Registrant’s telephone number, including area code: (203) 504-1111

Not Applicable

(Former name or former address, if changed since last report.)

 

 

Check the appropriate box below if the Form 8-K filing is intended to simultaneously satisfy the filing obligation of the registrant under any of the following provisions:

 

¨ Written communications pursuant to Rule 425 under the Securities Act (17 CFR 230.425)

 

¨ Soliciting material pursuant to Rule 14a-12 under the Exchange Act (17 CFR 240.14a-12)

 

¨ Pre-commencement communications pursuant to Rule 14d-2(b) under the Exchange Act (17 CFR 240.14d-2(b))

 

¨ Pre-commencement communications pursuant to Rule 13e-4(c) under the Exchange Act (17 CFR 240.13e-4(c))

 

 

 


Item 1.01 Entry into a Material Definitive Agreement.

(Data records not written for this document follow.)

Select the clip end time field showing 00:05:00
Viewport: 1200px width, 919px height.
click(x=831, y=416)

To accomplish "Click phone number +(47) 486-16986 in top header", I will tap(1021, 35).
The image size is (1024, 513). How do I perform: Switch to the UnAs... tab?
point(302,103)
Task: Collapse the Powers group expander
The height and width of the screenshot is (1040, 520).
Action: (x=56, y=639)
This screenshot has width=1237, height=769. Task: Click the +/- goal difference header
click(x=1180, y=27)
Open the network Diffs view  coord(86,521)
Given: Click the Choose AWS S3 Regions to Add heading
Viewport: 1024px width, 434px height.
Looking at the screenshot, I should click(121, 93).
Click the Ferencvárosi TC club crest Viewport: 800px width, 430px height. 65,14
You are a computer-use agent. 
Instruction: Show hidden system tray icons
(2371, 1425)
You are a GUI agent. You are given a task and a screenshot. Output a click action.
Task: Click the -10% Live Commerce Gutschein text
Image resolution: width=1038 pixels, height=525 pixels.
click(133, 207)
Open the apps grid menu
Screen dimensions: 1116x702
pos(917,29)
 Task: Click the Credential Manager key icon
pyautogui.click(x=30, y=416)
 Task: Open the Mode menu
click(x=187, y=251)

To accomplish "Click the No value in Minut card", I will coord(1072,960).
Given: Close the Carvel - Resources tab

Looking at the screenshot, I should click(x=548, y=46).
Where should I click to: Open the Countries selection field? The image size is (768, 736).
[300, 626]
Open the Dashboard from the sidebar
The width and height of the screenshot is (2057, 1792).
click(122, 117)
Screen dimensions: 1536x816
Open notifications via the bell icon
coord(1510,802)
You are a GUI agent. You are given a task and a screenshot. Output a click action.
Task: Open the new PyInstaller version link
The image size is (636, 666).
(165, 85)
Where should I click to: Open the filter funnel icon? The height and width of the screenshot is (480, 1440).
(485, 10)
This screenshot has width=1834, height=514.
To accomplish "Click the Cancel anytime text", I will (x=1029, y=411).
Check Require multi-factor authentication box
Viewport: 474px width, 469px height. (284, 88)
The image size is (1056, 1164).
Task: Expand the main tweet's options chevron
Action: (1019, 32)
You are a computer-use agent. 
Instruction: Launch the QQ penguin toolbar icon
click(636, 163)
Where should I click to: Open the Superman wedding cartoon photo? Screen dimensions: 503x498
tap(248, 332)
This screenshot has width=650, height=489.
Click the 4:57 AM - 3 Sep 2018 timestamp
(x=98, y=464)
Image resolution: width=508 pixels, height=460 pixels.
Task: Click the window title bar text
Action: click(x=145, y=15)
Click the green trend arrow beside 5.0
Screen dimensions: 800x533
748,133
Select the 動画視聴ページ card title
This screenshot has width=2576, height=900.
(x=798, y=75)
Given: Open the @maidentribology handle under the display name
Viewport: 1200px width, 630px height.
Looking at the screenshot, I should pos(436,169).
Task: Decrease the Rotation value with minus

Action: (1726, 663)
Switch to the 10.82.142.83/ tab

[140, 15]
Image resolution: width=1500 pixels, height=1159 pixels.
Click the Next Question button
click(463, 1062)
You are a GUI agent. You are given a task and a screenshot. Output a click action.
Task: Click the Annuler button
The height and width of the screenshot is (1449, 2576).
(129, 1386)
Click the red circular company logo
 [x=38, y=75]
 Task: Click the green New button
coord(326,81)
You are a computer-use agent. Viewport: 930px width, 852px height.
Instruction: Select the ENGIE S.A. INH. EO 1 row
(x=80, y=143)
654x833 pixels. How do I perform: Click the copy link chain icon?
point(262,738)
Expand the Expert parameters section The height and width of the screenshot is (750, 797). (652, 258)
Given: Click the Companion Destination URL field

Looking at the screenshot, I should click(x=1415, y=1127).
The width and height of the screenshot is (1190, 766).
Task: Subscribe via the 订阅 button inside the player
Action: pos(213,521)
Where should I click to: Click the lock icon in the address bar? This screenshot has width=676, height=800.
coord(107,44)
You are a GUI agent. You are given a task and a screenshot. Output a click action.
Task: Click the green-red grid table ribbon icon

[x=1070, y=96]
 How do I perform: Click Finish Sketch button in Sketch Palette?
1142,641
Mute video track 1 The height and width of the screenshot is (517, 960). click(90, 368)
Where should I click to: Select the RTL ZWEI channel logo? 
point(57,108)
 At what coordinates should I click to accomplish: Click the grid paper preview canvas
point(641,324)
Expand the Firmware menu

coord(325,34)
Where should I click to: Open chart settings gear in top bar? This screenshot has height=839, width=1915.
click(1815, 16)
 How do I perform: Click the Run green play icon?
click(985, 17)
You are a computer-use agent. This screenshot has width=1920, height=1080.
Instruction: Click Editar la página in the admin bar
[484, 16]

Membership Interest Purchase Agreement

On May 2, 2016, Revolution Lighting Technologies – TNT Energy LLC (the “Acquisition Subsidiary”), a Delaware limited liability company and a wholly owned subsidiary of Revolution Lighting Technologies, Inc. (“Revolution” or the “Company”), entered into a membership interest purchase agreement (the “Acquisition Agreement”) with TNT Energy, LLC, a Massachusetts limited liability company (“TNT”), and Timothy M. Blanchard and Theodore A. Carmone Jr. (each a “Member” and collectively, the “Members”). Pursuant to the Acquisition Agreement, the Company, through the Acquisition Subsidiary will acquire all of the outstanding membership interests of TNT. The Acquisition Agreement contains customary representations, warranties, covenants and indemnities. The acquisition of TNT remains subject to various standard closing conditions, including the entry into employment and non-compete agreements with TNT’s key employees, the receipt of certain consents, the absence of any material adverse effect of TNT and the entry into a lease.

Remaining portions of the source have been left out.